--- BRIEF 1 ---
From the tribunal decision, copy out verbatim the part that opens with the words containing "9. In support" and closes with "the previous course.".
--- BRIEF 2 ---
Condense the paragraph of the tribunal decision that begins "Mr Karim submitted, in the alternative" into a bulleted list that keeps its main facts.
--- BRIEF 3 ---
Answer these questions using the tribunal decision, one per line:
(a) Which case did Mr Karim rely on in support of the appeal?
(b) In what circumstance did Mr Clarke say Pokhriyal would apply?
(c) What did Mr Clarke accept about cross-examination of the appellant?

--- DOCUMENT ---
>> begin
9. In support of the appellant's appeal, Mr Karim relied on Pokhriyal v SSHD [2013] EWCA Civ 1568, paragraph 54 (iii) and (iv). He noted that FTTJ Bennett had dismissed the appeal for lack of evidence of academic progress but the Court of Appeal in Pokhriyal had concluded that mere production of a CAS created a presumption that the proposed course represented academic progress. Whether there was academic progress was a matter for the college, not for the respondent or the tribunal. There was no allegation the CAS was fraudulently obtained. Further, the appellant's CAS provided justification for attendance on a complementary course at the same or lower level as the previous course.
10. Mr Karim submitted, in the alternative, that FTTJ Elson had quashed the respondent's earlier decision such that the respondent should have contacted the appellant or the college for clarification as to academic progress, in accordance with her evidential flexibility policy and/or paragraph 245AA. FTTJ Bennett had misunderstood the scope of the earlier determination and its legal effect, ie the direction of the previous FTTJ. Mr Karim referred me to the four gateways in Paragraph 245AA citing (b)(iv) as that which should have been applied in the appellant's case.
11. Mr Clarke noted that, according to the CAS, the appellant's course was at the same level; it was not at a higher level. There was nothing in the Rules which provided that a lower qualification would allow the applicant to meet the Rules. If it were the same level, justification could be provided if it was a complementary course. This was not the case here. This was an issue which had been addressed in the earlier determination of FTTJ Elson. Pokhriyal would apply if the CAS were blank; that was not the case here because the CAS explained the justification for the appellant's seeking to attend a course at a lower level. Mr Clarke submitted there was no requirement on the respondent, as a result of FTTJ Elson's determination, to contact either the appellant or the college to seek evidence of academic progress. Paragraph 245AA, which now addresses the respondent's obligations pursuant to the former flexibility policy, did not assist. FTTJ Elson had not made a direction that the respondent should take certain steps, [27] referred. The college could have stated in the CAS that the course was complementary but had not done so. As regards the decision to remove, Mr Clarke accepted that, if the respondent were wrong about the ETS decision, the decision to remove under s10 was unlawful.
Discussion
12. FTTJ Bennett erred in stating that the HOPO "did not seek to persuade" him that the ETS language certificate was false: he earlier refers at [21] to the HOPO relying, in her oral submissions, on the reasons for refusal and they, in turn, state the respondent's position that the ETS certificates were obtained fraudulently. FTTJ Bennett also refers to not having been provided with the statements of Ms Collings and Mr Millington whereas it is agreed by the parties that these were provided to him. However, I note that the appellant set out in her witness statement her evidence as to how she obtained her ETS certificates. Before me, Mr Clarke accepted the appellant was not cross-examined on this evidence. I find therefore that the appellant's explanation as to how she obtained her ETS certificates was not challenged before FTTJ Bennett and that it was open to him, on the evidence before him, to find that the appellant's ETS certificates were not false or fraudulently obtained [25] (SM & Qadir). Mr Clarke conceded as much before me. Thus FTTJ Bennett's inaccurate references to the HOPO's submissions and the evidence before him had no material impact on his decision as to the reliability of the ETS certificates, which was sustainable on the evidence.
>> end
--- RECORD EXTRACTS ---
>> begin
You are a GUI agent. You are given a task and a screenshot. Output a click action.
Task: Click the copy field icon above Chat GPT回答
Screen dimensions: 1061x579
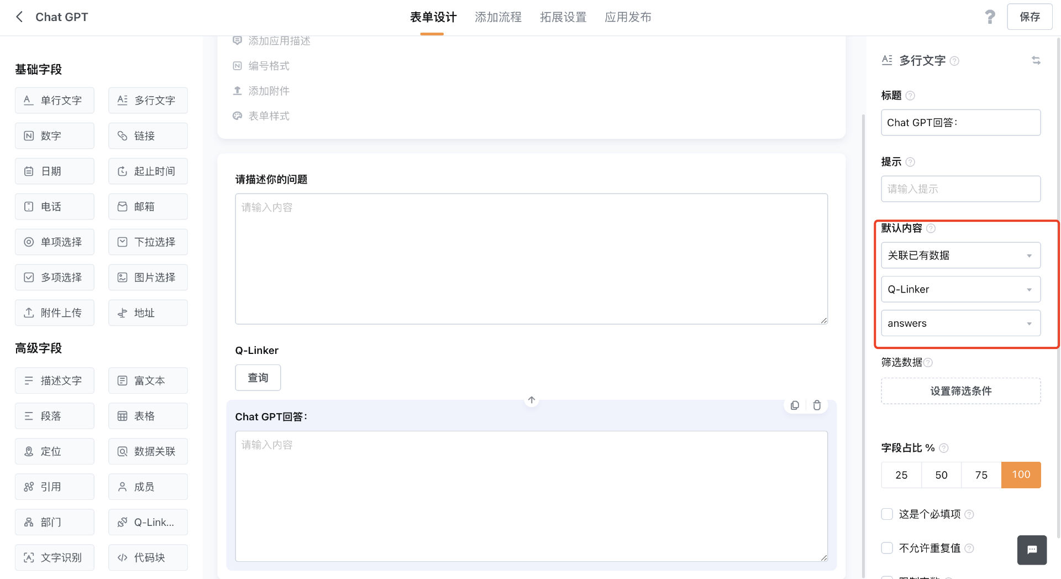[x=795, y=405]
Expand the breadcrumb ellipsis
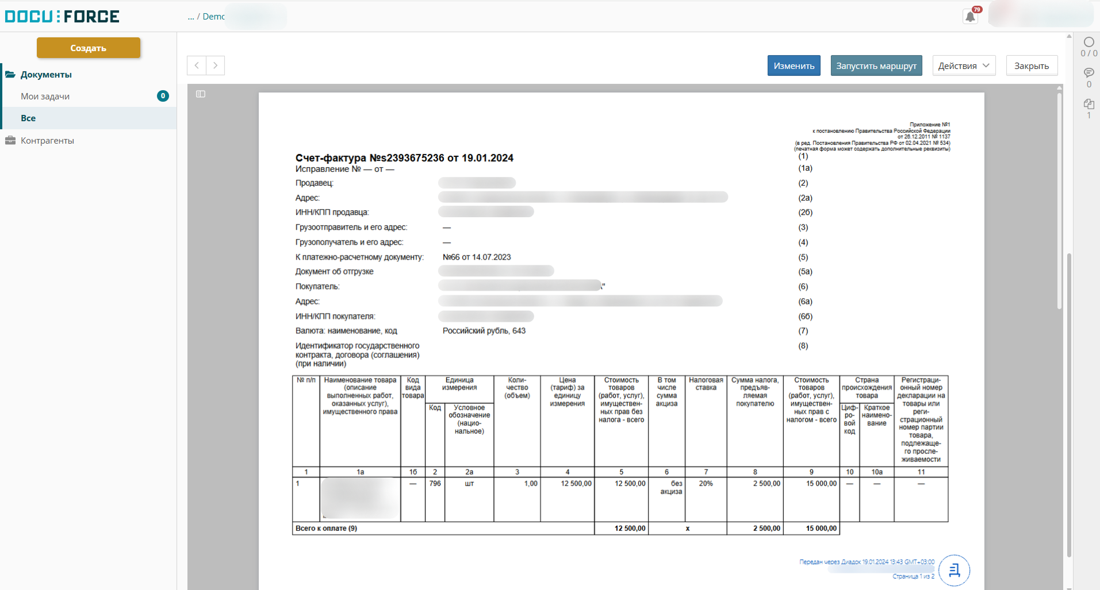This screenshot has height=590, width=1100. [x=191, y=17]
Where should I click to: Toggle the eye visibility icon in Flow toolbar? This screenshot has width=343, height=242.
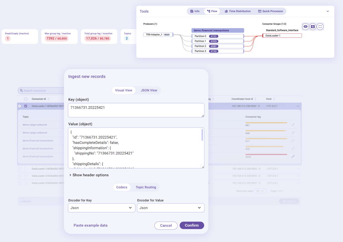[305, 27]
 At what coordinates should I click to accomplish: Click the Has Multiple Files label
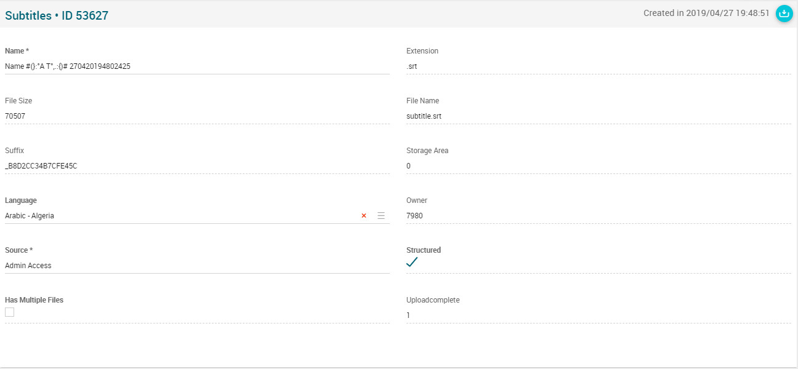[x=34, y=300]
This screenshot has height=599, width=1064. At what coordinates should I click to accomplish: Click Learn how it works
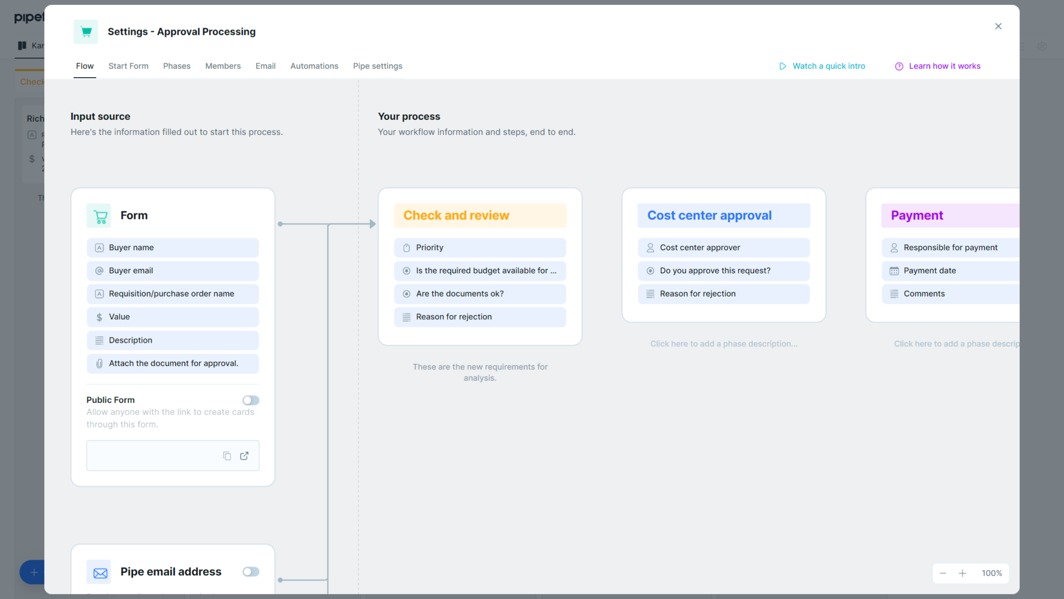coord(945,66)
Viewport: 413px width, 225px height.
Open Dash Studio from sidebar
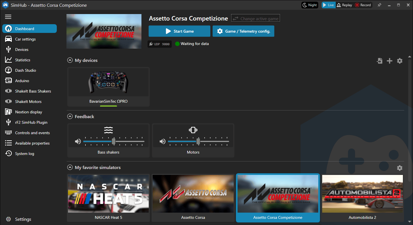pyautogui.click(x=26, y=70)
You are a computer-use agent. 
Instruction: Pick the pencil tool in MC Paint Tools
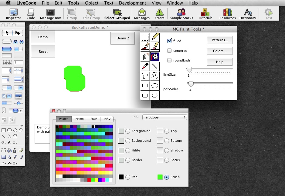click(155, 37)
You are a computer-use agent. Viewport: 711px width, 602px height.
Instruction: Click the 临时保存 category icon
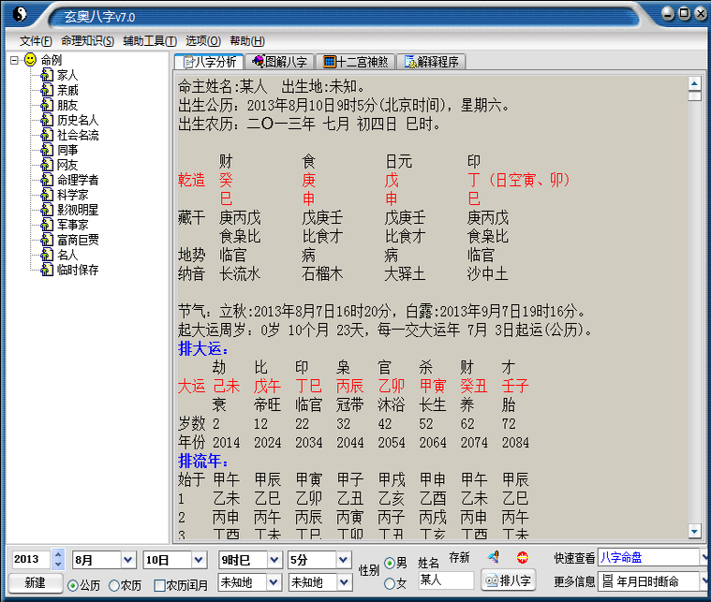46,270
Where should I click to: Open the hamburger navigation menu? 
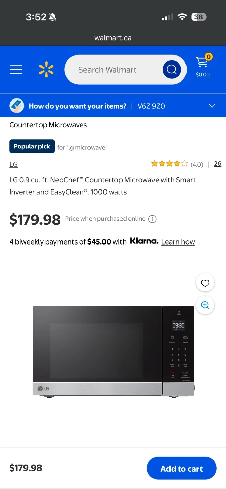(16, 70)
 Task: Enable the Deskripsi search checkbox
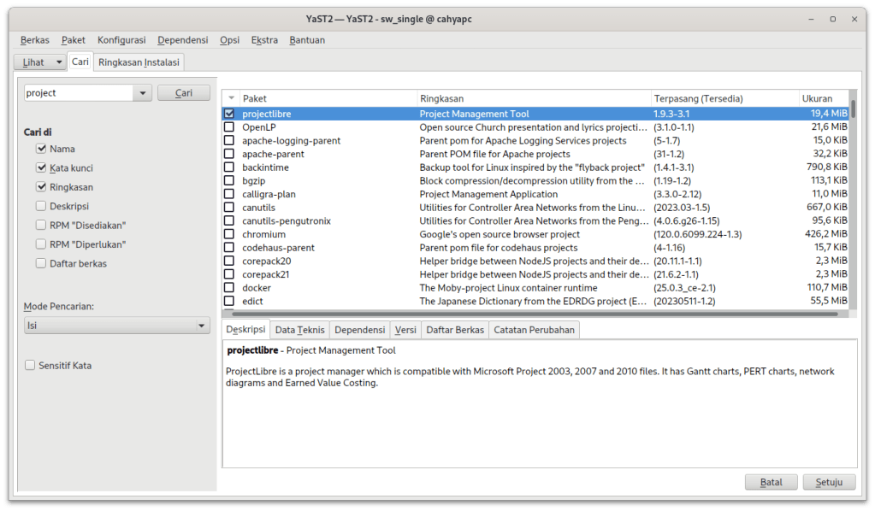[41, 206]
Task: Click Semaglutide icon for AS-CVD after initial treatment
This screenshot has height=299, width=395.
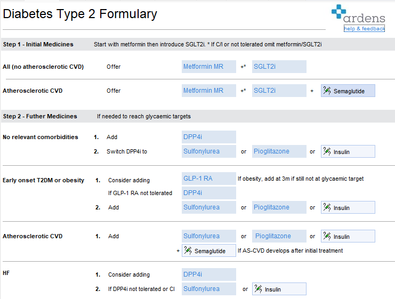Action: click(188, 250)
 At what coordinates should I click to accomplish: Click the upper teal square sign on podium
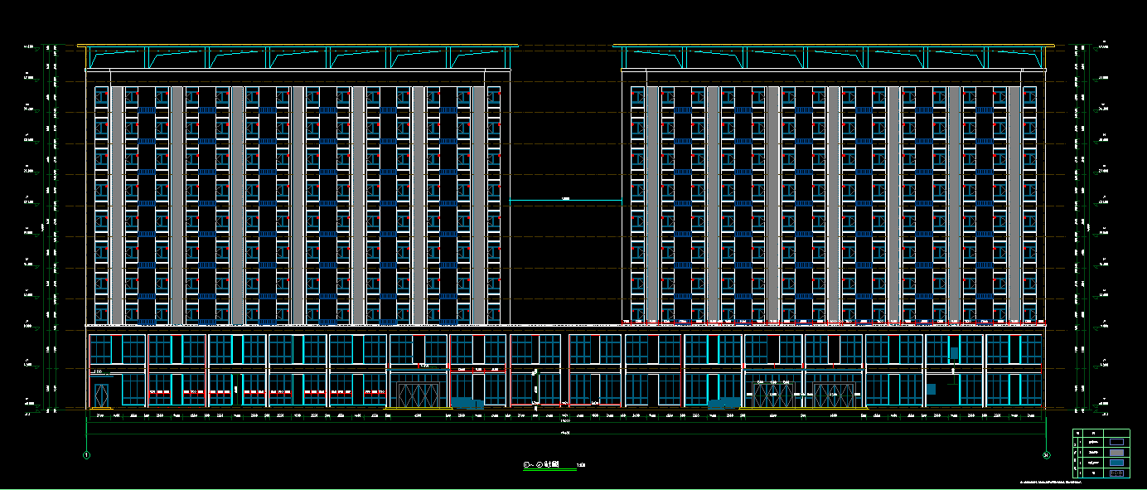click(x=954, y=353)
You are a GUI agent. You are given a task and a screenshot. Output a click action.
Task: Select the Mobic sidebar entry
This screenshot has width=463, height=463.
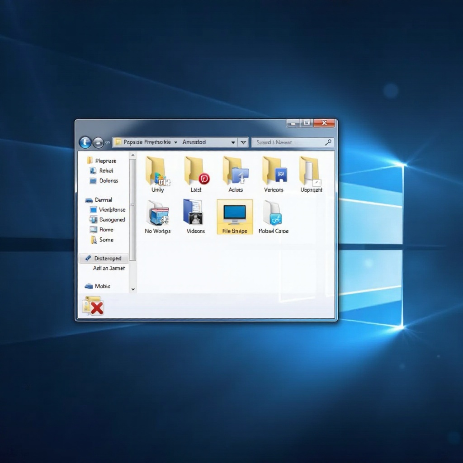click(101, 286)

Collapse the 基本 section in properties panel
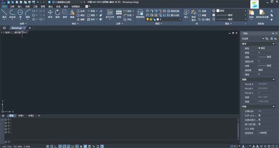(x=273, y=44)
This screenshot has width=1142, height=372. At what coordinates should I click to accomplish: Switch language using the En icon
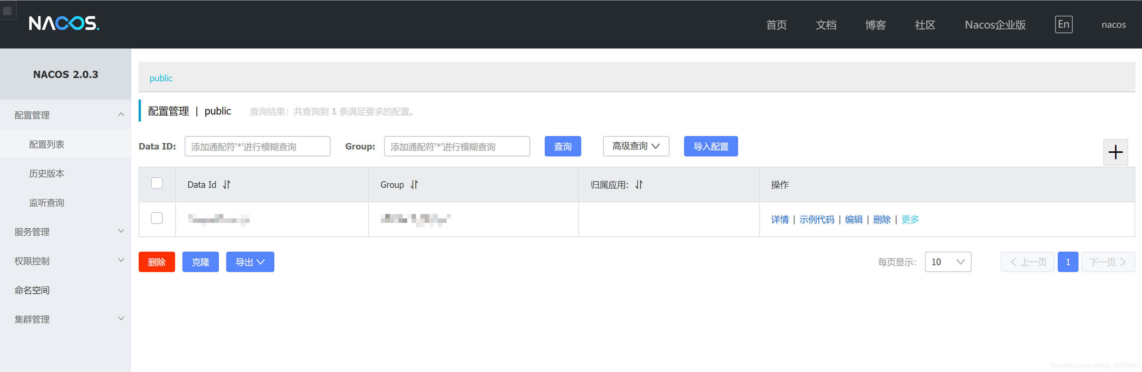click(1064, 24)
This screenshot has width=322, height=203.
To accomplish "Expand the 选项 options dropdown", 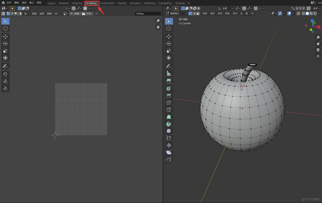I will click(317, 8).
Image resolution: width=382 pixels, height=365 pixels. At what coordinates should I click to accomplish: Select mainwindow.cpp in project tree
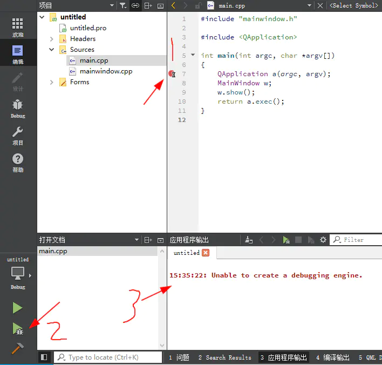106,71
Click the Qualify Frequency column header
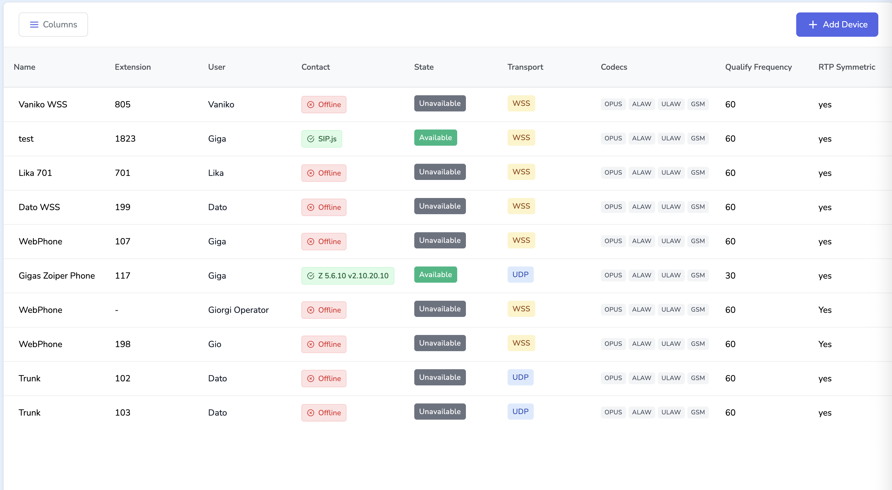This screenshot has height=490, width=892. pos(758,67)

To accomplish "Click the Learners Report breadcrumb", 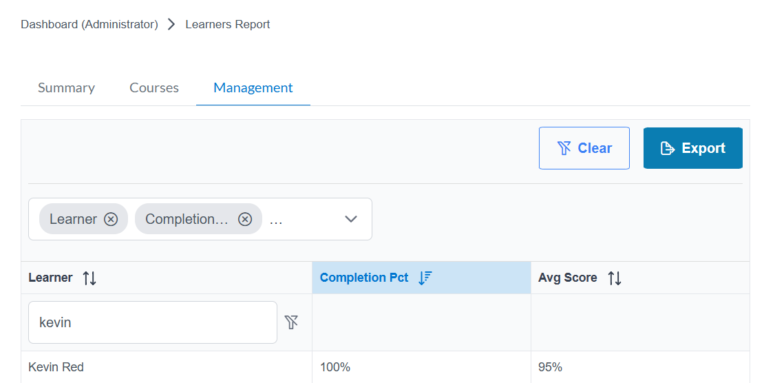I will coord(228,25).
>> end
--- EXERCISE RESULT 1 ---
9. In support of the appellant's appeal, Mr Karim relied on Pokhriyal v SSHD [2013] EWCA Civ 1568, paragraph 54 (iii) and (iv). He noted that FTTJ Bennett had dismissed the appeal for lack of evidence of academic progress but the Court of Appeal in Pokhriyal had concluded that mere production of a CAS created a presumption that the proposed course represented academic progress. Whether there was academic progress was a matter for the college, not for the respondent or the tribunal. There was no allegation the CAS was fraudulently obtained. Further, the appellant's CAS provided justification for attendance on a complementary course at the same or lower level as the previous course.

--- EXERCISE RESULT 2 ---
- Mr Karim's alternative submission: FTTJ Elson had quashed the respondent's earlier decision, so the respondent should have contacted the appellant or the college for clarification on academic progress.
- This was required under her evidential flexibility policy and/or paragraph 245AA.
- FTTJ Bennett misunderstood the scope and legal effect of the earlier determination, i.e. the previous FTTJ's direction.
- Mr Karim referred to the four gateways in Paragraph 245AA and said (b)(iv) should have been applied in the appellant's case.

--- EXERCISE RESULT 3 ---
(a) Pokhriyal v SSHD [2013] EWCA Civ 1568, paragraph 54 (iii) and (iv).
(b) If the CAS were blank.
(c) The appellant was not cross-examined on her evidence about how she obtained her ETS certificates.